Missed Opportunities: Alien Nation (1988, directed by Graham Baker)


Alien Nation starts out with an intriguing premise but sadly doesn’t do enough with it.

In 1988, a spaceship lands in Mojave Desert.  Inside are 300,000 humanoid aliens, known as the Newcomers.  Intended to serve as intergalactic slaves, the Newcomers are now stuck on Earth.  (Of course, in the view of many humans, it’s Earth that’s stuck with them.)  Three years later, the Newcomers have settled in Los Angeles and they have adopted human names.  Some of them, like businessman William Harcourt (Terrence Stamp), have become successful and have been accepted by the human establishment.  The majority remain second-class citizens, facing discrimination and feeling alone in a world that doesn’t seem to want them.

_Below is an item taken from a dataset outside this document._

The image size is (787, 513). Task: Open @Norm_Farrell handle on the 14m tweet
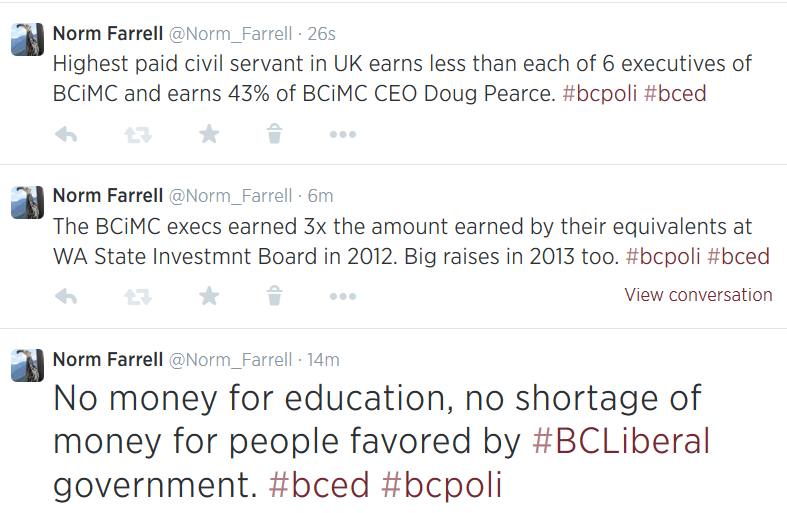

Detective Matthew Sykes (James Caan) does not like the Newcomers but, after his partner is killed by one of the aliens, he ends up working with one.  Sam Francisco (Mandy Patinkin) is the first Newcomer to have been promoted to the rank of detective and is eager to prove himself.  Sykes renames him George and enlists him to investigate a series of recent Newcomer deaths.  Sykes’s real goal is to use Francisco’s Newcomer connections to investigate the death of his partner.  What the two of them discover is that the deaths are linked to a drug called Jabroka, which has no effect on human but was previously used to keep the Newcomers enslaved.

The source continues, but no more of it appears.